Pollard v. Putnam

54 Cal. 630 | Cal. | 1880

Department No. 1, Morrison, C. J.:

Section 3414 of the Political Code provides, that when a contest arises before the Surveyor-General, concerning a certificate of purchase, or other evidence of title, involving a question of law, he must make an order referring such contest to the District Court of the county in which the land is situated; and § 3415 of the same Code provides that after such order is made either party may bring an action in the District Court of the county in which the land in question is situated, to determine such conflict. In this case such a contest arose, and an action having been brought by plaintiff in the late District Court of the Seventeenth Judicial District, judgment was rendered in his favor on the 24th day of April, 1878. This appeal is taken from that judgment.

There is no conflict in the evidence, and the facts disclosed by the transcript are as follows: On the 30th of November, 1875, defendant made application in due form of law, for the purchase of the land in controversy; on the 4th day of December, 1875, the Surveyor-General approved said application, and on the 18th of December, of the same year, a certificate of purchase was issued in favor of Putnam, the defendant. On July 30th, 1877, the plaintiff filed with the Surveyor-General of the State his application to purchase the same land, his application being in due form of law. It further appears from the transcript, that plaintiff entered upon the tract of land in controversy, and took possession thereof on the 19th day of June, 1869, under a deed from one J. P. Widney, and that there was not then, nor has there been since that time, any adverse occupation thereof.
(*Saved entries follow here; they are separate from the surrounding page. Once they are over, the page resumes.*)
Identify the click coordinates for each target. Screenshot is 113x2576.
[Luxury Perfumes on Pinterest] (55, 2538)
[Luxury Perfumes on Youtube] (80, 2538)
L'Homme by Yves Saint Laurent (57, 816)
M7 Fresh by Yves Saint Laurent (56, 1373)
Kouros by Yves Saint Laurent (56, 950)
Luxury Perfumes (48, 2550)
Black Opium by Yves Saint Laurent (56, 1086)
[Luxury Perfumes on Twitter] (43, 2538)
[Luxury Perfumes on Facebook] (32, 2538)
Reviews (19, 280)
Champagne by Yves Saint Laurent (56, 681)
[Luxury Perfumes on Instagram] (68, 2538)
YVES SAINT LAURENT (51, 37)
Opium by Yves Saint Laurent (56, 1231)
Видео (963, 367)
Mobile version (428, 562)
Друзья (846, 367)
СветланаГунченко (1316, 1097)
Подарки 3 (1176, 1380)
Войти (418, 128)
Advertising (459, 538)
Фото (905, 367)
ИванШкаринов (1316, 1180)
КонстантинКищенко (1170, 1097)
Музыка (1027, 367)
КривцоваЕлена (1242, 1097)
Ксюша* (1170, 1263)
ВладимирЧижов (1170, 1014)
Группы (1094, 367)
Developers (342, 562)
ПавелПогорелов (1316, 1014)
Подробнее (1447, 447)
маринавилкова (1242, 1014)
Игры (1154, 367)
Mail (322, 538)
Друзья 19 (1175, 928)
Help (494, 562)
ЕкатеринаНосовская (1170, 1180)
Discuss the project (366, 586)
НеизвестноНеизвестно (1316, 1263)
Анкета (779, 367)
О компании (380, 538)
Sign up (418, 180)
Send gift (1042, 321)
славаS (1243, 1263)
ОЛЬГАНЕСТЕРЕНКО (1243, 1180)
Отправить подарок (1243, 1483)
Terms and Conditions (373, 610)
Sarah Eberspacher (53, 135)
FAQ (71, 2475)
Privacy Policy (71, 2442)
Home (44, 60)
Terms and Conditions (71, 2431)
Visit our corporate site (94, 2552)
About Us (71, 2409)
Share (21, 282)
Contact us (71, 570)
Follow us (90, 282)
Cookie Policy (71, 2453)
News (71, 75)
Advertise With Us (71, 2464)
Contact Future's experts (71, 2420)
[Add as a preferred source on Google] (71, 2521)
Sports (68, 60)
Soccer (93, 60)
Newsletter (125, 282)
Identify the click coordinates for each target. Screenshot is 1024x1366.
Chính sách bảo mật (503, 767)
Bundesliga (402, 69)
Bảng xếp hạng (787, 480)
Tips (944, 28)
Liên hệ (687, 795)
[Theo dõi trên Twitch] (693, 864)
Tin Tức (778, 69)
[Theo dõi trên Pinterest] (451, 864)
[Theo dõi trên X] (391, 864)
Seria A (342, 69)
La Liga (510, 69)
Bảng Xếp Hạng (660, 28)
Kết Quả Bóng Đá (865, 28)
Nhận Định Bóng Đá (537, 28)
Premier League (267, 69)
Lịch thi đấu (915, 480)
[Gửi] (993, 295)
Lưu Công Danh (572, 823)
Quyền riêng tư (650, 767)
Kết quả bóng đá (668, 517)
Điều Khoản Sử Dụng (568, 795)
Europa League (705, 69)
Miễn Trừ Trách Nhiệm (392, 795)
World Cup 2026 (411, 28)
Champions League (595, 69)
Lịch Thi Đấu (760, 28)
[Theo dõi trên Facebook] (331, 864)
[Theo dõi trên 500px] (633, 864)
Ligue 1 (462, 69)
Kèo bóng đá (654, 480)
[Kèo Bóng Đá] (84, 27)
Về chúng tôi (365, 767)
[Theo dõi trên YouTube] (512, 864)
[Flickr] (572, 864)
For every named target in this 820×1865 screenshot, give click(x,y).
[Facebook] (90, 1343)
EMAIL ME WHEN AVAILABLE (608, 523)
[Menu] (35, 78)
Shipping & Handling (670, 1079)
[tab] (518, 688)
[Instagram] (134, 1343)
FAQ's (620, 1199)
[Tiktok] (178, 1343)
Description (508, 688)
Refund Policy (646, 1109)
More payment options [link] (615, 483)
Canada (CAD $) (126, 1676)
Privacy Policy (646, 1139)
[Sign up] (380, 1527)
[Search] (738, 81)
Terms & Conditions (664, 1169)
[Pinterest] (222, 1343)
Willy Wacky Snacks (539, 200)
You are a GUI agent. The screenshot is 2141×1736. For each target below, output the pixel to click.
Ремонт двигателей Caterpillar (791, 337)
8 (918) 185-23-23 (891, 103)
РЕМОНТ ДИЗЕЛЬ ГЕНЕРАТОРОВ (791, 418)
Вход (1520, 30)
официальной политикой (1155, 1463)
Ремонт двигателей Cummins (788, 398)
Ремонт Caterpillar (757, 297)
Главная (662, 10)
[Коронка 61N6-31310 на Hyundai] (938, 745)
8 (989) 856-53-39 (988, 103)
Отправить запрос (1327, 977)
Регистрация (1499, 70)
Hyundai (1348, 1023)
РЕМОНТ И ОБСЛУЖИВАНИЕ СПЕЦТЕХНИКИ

It will be observed that the application of defendant was made on the 30th day of November, approved on the 4th of December, and the certificate of purchase issued on the 18th of December. This was in violation of § 3498 of the Political Code, which reads as follows: “ All applications filed in the Sur*633veyor-General’s office must be retained sixty days before approval.”

"In Cunningham v. Crowley, 51 Cal. 128, the Court say: “ The purpose of the action is not to annul the certificate of location or purchase, or other evidence of title; but if both of the parties are applicants for the purchase of the lands, the purpose is to procure a determination of the question as to which applicant has the better right to purchase them; * * * and the annulment of the certificate of purchase or other evidence of title, is merely a consequence of the determination that the party holding it was not entitled as against the other party to effect a purchase of the lands.” We are not informed of the grounds upon which the learned Judge of the District Court based his decision in favor of the plaintiff, but the only point made in the brief of plaintiff and respondent is, the invalidity of the approval and certificate of purchase, the approval having been made and the certificate having been issued in violation of § 3498 of the Political Code.

Conceding that the approval was made and the certificate was issued before the time allowed by law, (and that they were void is not denied) would it follow therefrom as a conclusion of law that the rights of the defendant, acquired by virtue of his prior application, would be absolutely lost ? The point made in respondent’s brief is, that the defendant holds his certificate wrongfully, and cannot take advantage of his own wrong; and plaintiff had the right to proceed with his application, and it was within the power of the Court to give the better right to purchase to the plaintiff.” In support of this proposition, the Court is referred to the case already cited (Cunningham v. Crowley, 51 Cal. 128). But that case fails to support the conclusion of the learned counsel for respondent. That case simply holds that the application was insufficient to warrant the issuing of a certificate. In the case now being considered, there is no pretense that the application is not in all respects regular and sufficient, but it is simply claimed that the action of the Surveyor-General in the premature approval of the application was void. Did the illegal action on the part of the Surveyor-General render defendant’s application null and void, and give precedence *634to a subsequent application? We are of opinion that it did not.

In the case of Hinckley v. Fowler, 43 Cal. 63, the late Chief Justice, delivering the opinion of the Court, said: “ The application of Fowler, thus made in accordance with law, gave him, as against the State, so long as the statute remained in force, a privilege to purchase the land he applied for. As against the officers of the State, and all applicants for the same land subsequent in point of time, it conferred upon him a right to purchase, which could only be lost by his own failure to pursue the further steps which the statute had prescribed. Thee malfeasance or misfeasance of any. of the officers could not deprive him of the benefit of his application, nor operate to postpone him to the claim of a subsequent applicant.”

The transcript does not show any failure on the part of the defendant to pursue further steps prescribed by the statute, whereby his prior claim, arising out of the priority of his application, was forfeited or lost to him; and the foregoing case establishes the principle that the rights of the applicant could not be affected by the malfeasance or misfeasance of any of the officers.

This is the only point made in the briefs, and if there is any other question involved in the case, counsel have failed to direct our attention to it.

Our conclusion is, that the rights of the defendant are prior and superior to those of the plaintiff, and that therefore he is entitled to judgment.

The judgment is reversed and the cause remanded, with instructions to the Court below to enter judgment in favor of the defendant.

McKinstry, J., and McKee, J., concurred.

Upon the petition for rehearing, in bank, the judgment in this case was modified so as to read as follows: “ The judgment is reversed, and the cause remanded for a new trial.”